Was thinking about some useful household finance metrics as the new year approaches…
From the day anyone starts working, we’re quickly educated on the concept of an hourly wage. Whether we start at minimum wage or otherwise, we’re conditioned to the idea of compensation being denominated in the time interval of hours. Even as many folks transition to being paid on a salaried basis, it’s not hard to calculate what you effectively make per hour. For example, if Bob’s after-tax bi-weekly paycheck is $1,500 and Bob works 50 hours per week, then he makes $15.00 per hour. This example presumes Bob has no other sources of income other than his paycheck.
The household metric that is often missing from the equation is the flipside: spending per hour. The most simple way to calculate this number is to take all of your expenses for a given period (say a month) – mortgage/rent, credit card charges, car payments, ATM withdrawals, utilities, insurance, interest payments, tuition, healthcare, charitable giving, etc. – and do the basic math to denominate that spending on an hourly basis presuming the same “spending hours” as “working hours”. To use the same example, if Bob spends $3,000 per month and has the same 50 “spending hours” per week, then a little basic math says Bob spends $13.85 per hour.
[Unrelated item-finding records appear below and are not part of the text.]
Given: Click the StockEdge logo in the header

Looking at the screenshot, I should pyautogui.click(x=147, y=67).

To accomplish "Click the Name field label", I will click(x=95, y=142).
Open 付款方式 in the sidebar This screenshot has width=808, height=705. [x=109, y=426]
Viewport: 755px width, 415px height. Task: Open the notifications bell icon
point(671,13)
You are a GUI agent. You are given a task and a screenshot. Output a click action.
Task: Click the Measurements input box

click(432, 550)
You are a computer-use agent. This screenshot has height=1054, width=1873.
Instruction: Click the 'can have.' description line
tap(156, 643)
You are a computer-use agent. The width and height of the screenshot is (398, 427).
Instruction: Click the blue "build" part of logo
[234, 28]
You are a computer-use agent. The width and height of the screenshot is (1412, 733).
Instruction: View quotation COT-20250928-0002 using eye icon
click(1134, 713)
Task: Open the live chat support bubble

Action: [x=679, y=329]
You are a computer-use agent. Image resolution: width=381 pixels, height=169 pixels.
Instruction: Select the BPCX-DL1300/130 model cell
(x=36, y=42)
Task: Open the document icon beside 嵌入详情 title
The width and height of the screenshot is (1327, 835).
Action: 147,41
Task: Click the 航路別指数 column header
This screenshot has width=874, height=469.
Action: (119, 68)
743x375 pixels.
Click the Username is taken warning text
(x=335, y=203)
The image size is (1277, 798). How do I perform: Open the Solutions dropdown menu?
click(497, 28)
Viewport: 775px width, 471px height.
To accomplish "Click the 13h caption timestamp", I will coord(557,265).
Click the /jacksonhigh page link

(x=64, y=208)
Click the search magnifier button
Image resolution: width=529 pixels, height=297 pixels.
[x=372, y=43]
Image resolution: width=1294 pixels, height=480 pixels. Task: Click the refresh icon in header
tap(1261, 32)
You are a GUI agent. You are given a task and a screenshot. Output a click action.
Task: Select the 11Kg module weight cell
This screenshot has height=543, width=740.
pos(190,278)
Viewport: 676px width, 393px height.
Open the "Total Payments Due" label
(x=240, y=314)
That takes us to the most important metric: profit per hour. Bob makes $15.00 per hour and spends $13.85 per hour which means he makes $1.15 per hour in profit. The reason I prefer the hourly denomination of profit more than a month or year is that it’s more practical for all of those little spending decisions we make every day. Congratulations to Bob for being profitable! Just knowing your hourly profit metric is an achievement in and of itself. But, let’s go on to a couple second order ideas for those interested.
First, you can say that spending hours and working hours are not the same in reality. If Bob spent $13.85 every hour of every day (24 x 7), he would end up spending $10,000 per month instead of $3,000. So, the key to making the math work is to limit your spending hours per week to the same as your working hours per week. If you work 50 hours per week, pick the 50 hours per week where spending is allowed and fix them. It might be 5 specific hours on each weekday and 12.5 hours on Saturday and Sunday. Once that is selected, the question is how much can you spend per hour in those “spending hours”.
To determine how much you can spend in those spending hours, you have to determine how much you have already spent just by existing. Take all of your “fixed costs” – all those costs that you bear whether you ever take your cash or credit card out of your wallet. This could be things like car payments, rent/mortgage, insurance, tuition, etc. Let’s say for a moment that of Bob’s $13.85 per hour of spending, $10.00 per hour is fixed. That means in those 50 spending hours per week, Bob can spend $3.85 per hour and still maintain his profit margin of $1.15 per hour. Now all of Bob’s discretionary spending decisions can be benchmarked against that $3.85 in hourly discretionary spend that he knows he is allowed. That’s a useful metric whether Bob is looking to get that bagel sandwich for breakfast or that fancy steak for dinner.